In Japan, getting a land line from NTT, that is, being assigned a regular telephone number, costs about $700 (benevolent monopoly, ahoy!), so a lot of new graduates are dispensing with them altogether and opting for cell phones only, considering how may features (web, 640X480 digicam, videocam, SMS, email, calendar) come crammed into them nowadays. My cell provider is England's Vodaphone, which bought J-Phone a couple years ago.
posted by planetkyoto at 4:28 PM on January 23, 2003


I have T-Mobile in NYC and hate it, despite my cool T68. I have to try multiple times before many calls go through and my connection is regularly spotty nights, when (I presume) volume is highest.
posted by josh at 11:02 PM on January 23, 2003


I never hear about "pay as you go" tariffs in America. Do they exist at all? I would guess that a majority of mobile phone users in the UK (including me) are on such a tariff.
posted by salmacis at 2:12 AM on January 24, 2003


Part of the problem with the setup here in North America is that the actual handsets are heavily subsidized, because no one would buy a phone at full price - they routinely cost the networks upwards of $400 to purchase from suppliers, and customers here think that phones should be free, or pretty darn close. I can't blame the networks for wanting to lock people in to their own service - they can't be selling cheap phones at a big loss, and then having their hardware end up making money for somebody else.
posted by danwalker at 4:55 AM on January 24, 2003


I'm just waiting for Verizon to stop dragging their heels with the FCC and allow citizens to get the right to cell phone number portability.

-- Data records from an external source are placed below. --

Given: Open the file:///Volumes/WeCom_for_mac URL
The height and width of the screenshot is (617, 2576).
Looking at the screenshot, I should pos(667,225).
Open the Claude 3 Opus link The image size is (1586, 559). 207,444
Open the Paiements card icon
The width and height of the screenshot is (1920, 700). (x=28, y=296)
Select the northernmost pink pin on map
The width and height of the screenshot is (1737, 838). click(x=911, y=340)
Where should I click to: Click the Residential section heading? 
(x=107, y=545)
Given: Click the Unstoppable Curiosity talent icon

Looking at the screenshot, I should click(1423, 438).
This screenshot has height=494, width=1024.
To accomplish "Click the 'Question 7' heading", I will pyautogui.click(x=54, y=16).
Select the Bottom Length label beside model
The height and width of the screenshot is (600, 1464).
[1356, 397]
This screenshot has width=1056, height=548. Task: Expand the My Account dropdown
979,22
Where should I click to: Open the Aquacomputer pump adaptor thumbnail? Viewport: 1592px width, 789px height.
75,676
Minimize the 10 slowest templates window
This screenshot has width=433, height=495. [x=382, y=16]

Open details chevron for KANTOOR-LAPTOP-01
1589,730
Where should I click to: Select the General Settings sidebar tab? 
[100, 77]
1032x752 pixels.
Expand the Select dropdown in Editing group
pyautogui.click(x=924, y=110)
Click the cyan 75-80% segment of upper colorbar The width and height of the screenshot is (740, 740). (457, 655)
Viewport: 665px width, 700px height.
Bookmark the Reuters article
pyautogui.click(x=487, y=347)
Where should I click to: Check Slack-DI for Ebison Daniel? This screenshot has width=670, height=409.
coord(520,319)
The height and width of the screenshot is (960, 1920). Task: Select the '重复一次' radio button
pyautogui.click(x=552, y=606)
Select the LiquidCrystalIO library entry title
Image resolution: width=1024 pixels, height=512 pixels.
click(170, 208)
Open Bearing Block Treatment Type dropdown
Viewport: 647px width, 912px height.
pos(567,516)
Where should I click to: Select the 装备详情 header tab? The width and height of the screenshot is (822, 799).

When that happens (this fall?) I'll definitely be jumping ship from Sprint.

Amen, mathowie. Amen.
posted by ZenMasterThis at 5:00 AM on January 24, 2003


Okay, I don't know if people wander through old threads but I have a question about my newly acquired kyocera cell phone. According to the manual the phone has a "location provider" feature that allows 911 operators to zero in on my location in case of emergency. This means that Sprint and others can trace my location whenever my phone is on. I assume they are using GPS technology. The question is how do I display my GPS location on my phone? Can 911 see where I am, but I can't (in terms of coordinates)? There is the privacy issue, yes, but I hope I'm smart enough to turn off my phone if I don't want to be tracked. A corollary question: are the pre-paid phones I see at 7/11 more private? I don't have to give them my name for operating or billing reasons so it seems ideal to go with a prepaid system if I'm planning to use my phone for any illegal activities. Uh, not that I would. I ask only for academic reasons, of course.